我尝试抓取内容并 select 编辑 <h3> 标签,然后 select 它的同级标签,但结果是 None,这是使用的代码:

import requests
from bs4 import BeautifulSoup
url_PresMadrid = "https://www.google.com/search?q=madrid"
req_PresPadrid = requests.get(url_PresMadrid)
soup_PresMadrid = BeautifulSoup(req_PresPadrid.content, 'html.parser')
target_div_PresMadrid = soup_PresMadrid.find('h3', {'class': 'Uo8X3b OhScic zsYMMe'})
print(target_div_PresMadrid)

我什至尝试 select 唯一不更改其 class 但代码 returns None 的父 <div>,这它的代码:

import requests
from bs4 import BeautifulSoup
url_PresMadrid = "https://www.google.com/search?q=madrid"
req_PresPadrid = requests.get(url_PresMadrid)
soup_PresMadrid = BeautifulSoup(req_PresPadrid.content, 'html.parser')
target_div_PresMadrid = soup_PresMadrid.find('div', {'class': 'liYKde g VjDLd'})
print(target_div_PresMadrid)

任何人都可以帮助我了解搜索引擎的机制,以便我可以提取该段落

如果您在浏览器中禁用 JavaScript,您会看到您想要的段落实际上位于 class BNeawe s3v9rd AP7Wnd:

<div class="BNeawe s3v9rd AP7Wnd">
 Madrid, Spain's central capital, is a city of elegant boulevards and expansive, manicured parks such as the Buen Retiro. It’s renowned for its rich repositories of European art, including the Prado Museum’s works by Goya, Velázquez and other Spanish masters. The heart of old Hapsburg Madrid is the portico-lined Plaza Mayor, and nearby is the baroque Royal Palace and Armory, displaying historic weaponry.
</div>

requests 库不支持 JavaScript。因此,您需要访问此 class BNeawe s3v9rd AP7Wnd.

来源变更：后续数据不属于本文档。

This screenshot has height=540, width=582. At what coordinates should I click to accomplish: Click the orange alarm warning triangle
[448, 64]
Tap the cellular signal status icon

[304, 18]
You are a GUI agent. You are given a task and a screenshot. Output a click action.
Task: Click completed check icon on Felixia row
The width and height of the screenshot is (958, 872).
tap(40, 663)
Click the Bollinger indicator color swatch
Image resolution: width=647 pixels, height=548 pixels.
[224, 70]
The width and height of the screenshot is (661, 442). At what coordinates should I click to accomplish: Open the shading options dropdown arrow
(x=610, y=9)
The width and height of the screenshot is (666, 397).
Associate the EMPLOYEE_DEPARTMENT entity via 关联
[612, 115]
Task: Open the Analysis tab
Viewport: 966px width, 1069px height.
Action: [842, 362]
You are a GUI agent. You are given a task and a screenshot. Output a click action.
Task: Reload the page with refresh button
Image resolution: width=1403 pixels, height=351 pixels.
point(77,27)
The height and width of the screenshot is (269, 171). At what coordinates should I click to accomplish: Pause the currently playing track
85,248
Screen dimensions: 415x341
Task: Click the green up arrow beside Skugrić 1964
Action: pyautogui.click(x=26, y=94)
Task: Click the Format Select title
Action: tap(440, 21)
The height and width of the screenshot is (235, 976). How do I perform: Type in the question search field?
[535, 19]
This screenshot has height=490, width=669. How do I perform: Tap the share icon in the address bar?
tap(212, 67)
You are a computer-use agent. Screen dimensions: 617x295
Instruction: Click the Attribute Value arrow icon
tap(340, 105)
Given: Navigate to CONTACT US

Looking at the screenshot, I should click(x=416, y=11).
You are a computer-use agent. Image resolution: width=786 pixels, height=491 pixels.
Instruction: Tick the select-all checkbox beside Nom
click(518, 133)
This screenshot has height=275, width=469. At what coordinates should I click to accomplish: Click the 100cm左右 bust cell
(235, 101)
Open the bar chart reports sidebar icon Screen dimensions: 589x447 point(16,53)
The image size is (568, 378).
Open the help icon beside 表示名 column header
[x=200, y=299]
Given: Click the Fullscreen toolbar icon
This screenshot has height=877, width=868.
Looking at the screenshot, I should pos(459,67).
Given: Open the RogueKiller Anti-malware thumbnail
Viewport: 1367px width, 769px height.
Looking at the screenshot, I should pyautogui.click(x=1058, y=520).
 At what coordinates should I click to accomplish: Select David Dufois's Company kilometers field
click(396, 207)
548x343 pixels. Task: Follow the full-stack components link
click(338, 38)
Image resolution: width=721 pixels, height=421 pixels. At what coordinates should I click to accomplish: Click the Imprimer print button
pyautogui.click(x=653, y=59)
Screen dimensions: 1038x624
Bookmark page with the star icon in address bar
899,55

虽然有多个 class 同名,因为 find() 只有 returns 第一个 匹配,你可以使用它

import requests
from bs4 import BeautifulSoup


url_PresMadrid = "https://www.google.com/search?q=madrid"
req_PresPadrid = requests.get(url_PresMadrid)
soup_PresMadrid = BeautifulSoup(req_PresPadrid.content, "html.parser")
target_div_PresMadrid = soup_PresMadrid.find("div", {"class": "BNeawe s3v9rd AP7Wnd"})
print(target_div_PresMadrid.text)

输出:

Madrid, Spain's central capital, is a city of elegant boulevards and expansive, manicured parks such as the Buen Retiro. It’s renowned for its rich repositories of European art, including the Prado Museum’s works by Goya, Velázquez and other Spanish masters. The heart of old Hapsburg Madrid is the portico-lined Plaza Mayor, and nearby is the baroque Royal Palace and Armory, displaying historic weaponry.

另请参阅:

  • Web-scraping JavaScript page with Python

您正在寻找这个:

soup.select_one('.zsYMMe+ span') # css selector for knowledge graph description

尝试SelectorGadget Chrome extenstion to grab css selectors. CSS selectors reference

确保您使用的是 user-agent 又名 headers to decrease the number of blocked requests. What is my user-agent?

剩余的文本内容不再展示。